§ **Work task**
Tally the lines in the listing below that include "Idea". Answer with the count and nothing more.

§ **Available data**
+++
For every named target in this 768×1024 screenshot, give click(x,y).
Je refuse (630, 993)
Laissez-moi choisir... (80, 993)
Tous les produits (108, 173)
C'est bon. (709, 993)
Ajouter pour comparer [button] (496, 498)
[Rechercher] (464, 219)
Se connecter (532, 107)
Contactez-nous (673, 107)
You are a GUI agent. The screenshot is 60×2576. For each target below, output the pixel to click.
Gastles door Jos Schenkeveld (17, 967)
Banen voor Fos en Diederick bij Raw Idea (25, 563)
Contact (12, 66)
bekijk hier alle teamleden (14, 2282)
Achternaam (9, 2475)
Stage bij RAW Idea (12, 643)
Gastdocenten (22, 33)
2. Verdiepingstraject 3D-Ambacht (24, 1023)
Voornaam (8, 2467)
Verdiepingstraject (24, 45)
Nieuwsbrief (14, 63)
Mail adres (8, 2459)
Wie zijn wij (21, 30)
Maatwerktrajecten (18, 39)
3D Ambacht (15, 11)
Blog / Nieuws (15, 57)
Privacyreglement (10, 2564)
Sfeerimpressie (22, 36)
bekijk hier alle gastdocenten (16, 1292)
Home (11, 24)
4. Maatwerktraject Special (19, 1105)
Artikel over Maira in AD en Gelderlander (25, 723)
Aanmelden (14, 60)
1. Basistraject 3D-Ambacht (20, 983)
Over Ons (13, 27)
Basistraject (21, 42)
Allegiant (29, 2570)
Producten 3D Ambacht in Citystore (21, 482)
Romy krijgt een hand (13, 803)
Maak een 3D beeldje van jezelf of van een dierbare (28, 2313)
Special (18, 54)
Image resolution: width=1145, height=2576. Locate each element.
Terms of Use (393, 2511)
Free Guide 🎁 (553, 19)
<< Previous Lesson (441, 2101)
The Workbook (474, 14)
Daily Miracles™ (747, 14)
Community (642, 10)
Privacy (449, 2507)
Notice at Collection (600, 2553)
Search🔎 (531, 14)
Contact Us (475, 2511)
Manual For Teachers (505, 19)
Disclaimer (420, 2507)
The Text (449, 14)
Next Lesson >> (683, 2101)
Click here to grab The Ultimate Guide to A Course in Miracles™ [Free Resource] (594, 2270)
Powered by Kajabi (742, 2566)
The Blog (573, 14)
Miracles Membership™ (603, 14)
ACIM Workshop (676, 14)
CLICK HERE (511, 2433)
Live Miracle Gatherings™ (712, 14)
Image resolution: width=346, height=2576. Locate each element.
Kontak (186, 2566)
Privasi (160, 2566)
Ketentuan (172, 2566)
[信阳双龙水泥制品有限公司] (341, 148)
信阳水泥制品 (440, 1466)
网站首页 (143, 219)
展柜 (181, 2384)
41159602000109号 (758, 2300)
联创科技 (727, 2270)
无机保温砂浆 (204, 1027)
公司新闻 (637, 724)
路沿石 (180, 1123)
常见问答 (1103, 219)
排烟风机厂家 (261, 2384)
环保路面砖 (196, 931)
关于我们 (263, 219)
+++
§ **Solution below**
2